▸ **Requirement**:
Count every line of the data that includes "header". State only the number.

▸ **Records for processing**:
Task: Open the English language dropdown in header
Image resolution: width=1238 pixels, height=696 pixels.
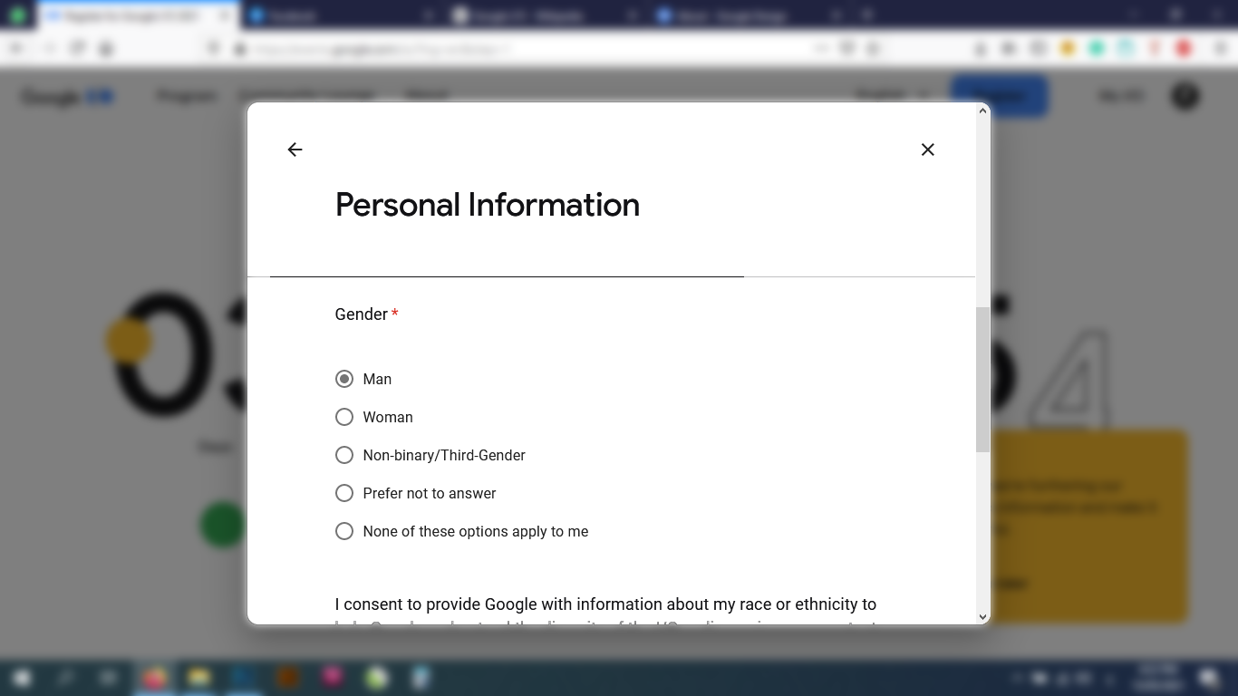Action: [x=893, y=95]
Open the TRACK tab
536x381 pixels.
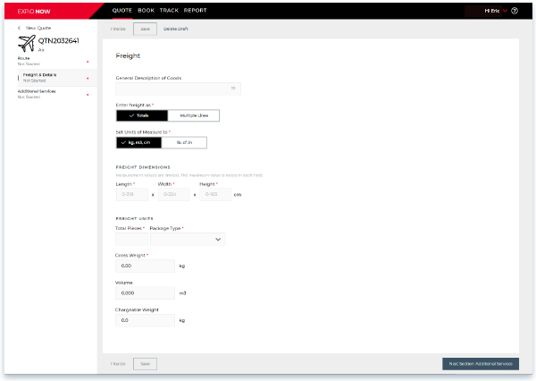pyautogui.click(x=169, y=10)
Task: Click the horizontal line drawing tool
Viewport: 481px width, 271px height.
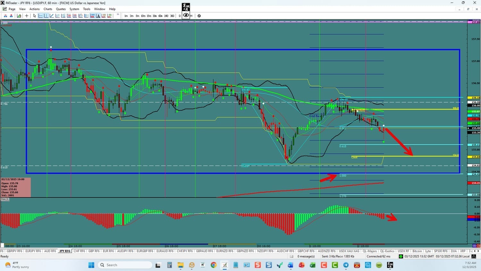Action: 40,16
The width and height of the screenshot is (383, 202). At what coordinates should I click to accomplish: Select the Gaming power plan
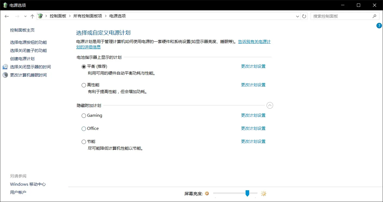(x=84, y=115)
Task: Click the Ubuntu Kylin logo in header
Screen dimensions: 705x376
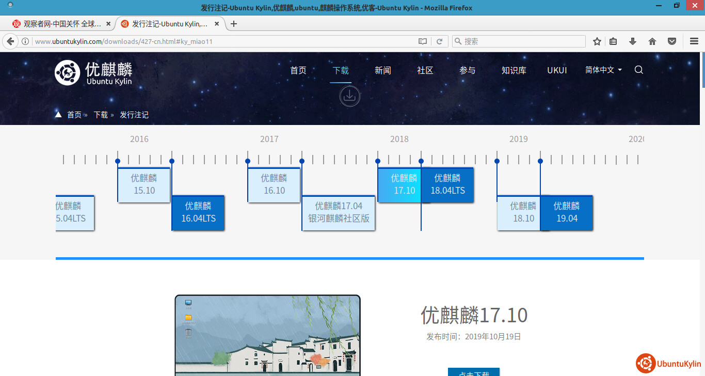Action: 94,72
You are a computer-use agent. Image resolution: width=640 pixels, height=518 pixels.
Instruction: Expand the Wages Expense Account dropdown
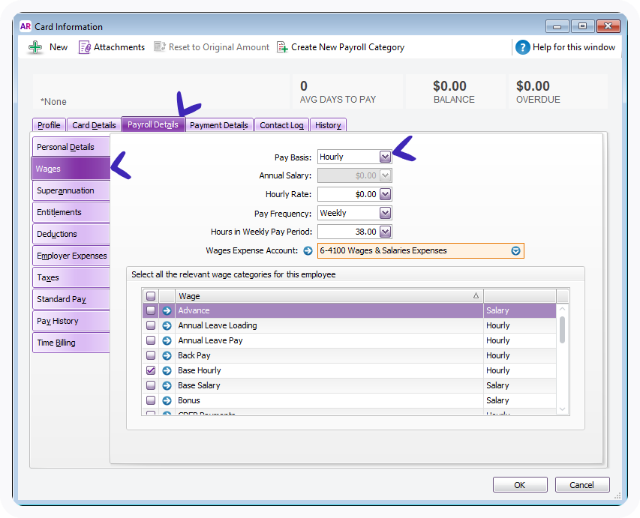tap(515, 251)
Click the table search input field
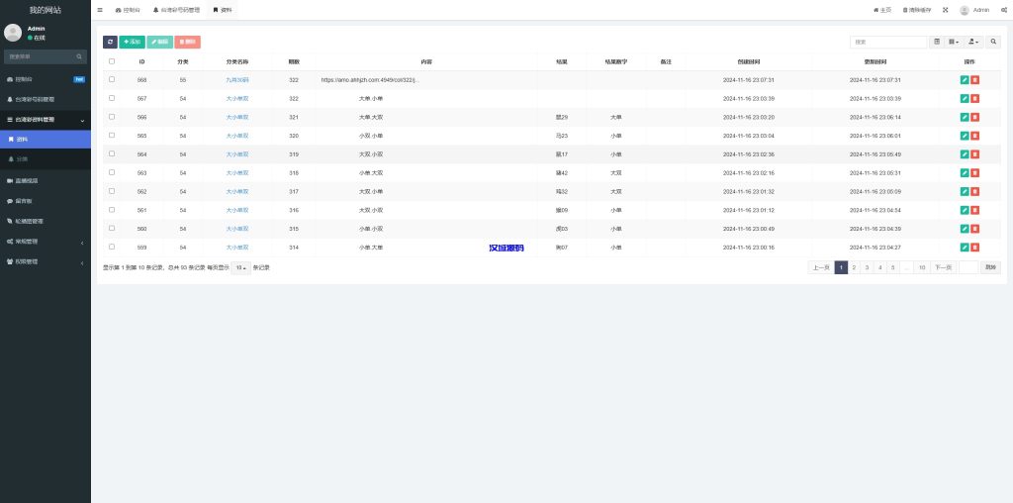Viewport: 1013px width, 503px height. (888, 43)
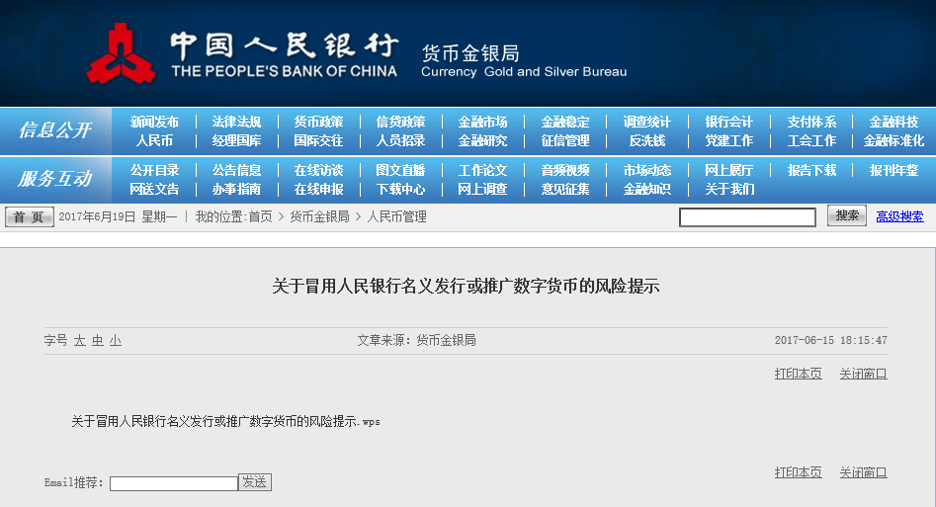Image resolution: width=936 pixels, height=507 pixels.
Task: Open the 货币政策 menu item
Action: (x=318, y=123)
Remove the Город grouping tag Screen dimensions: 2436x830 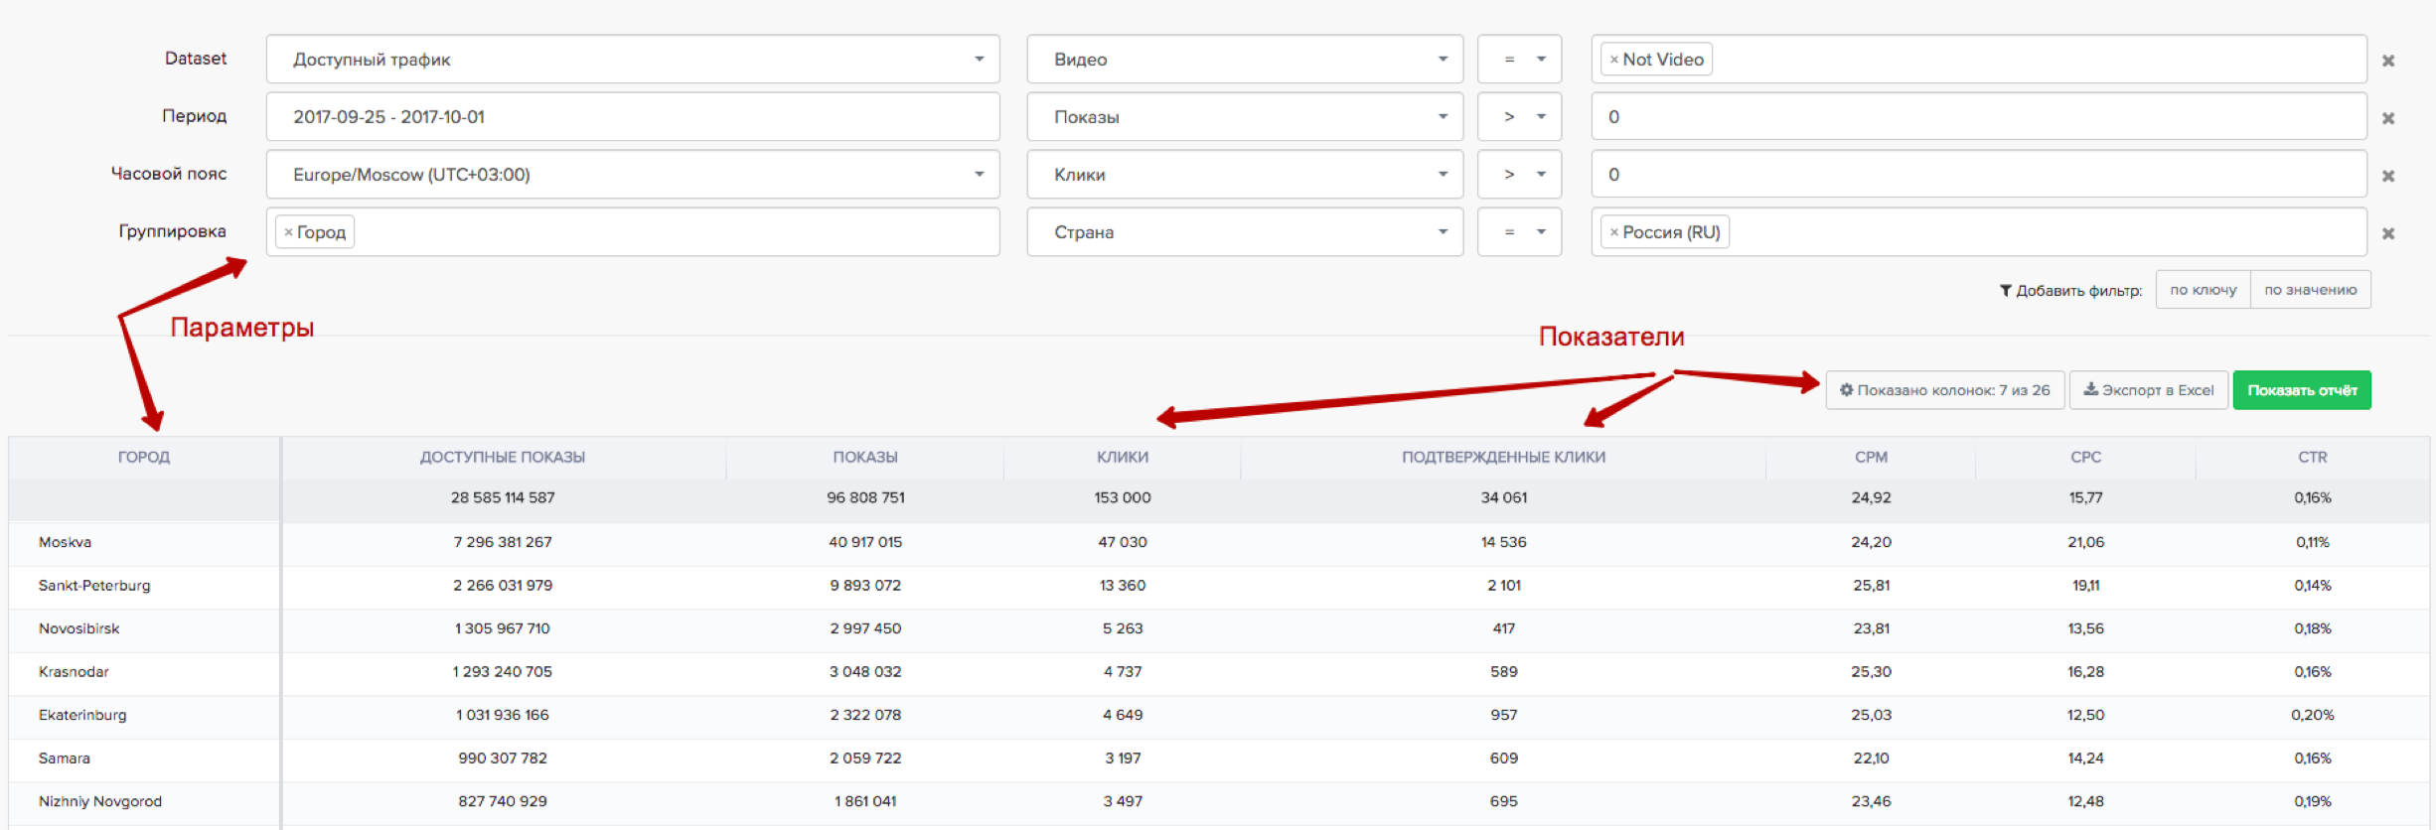(288, 232)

▸ **Answer area**:
2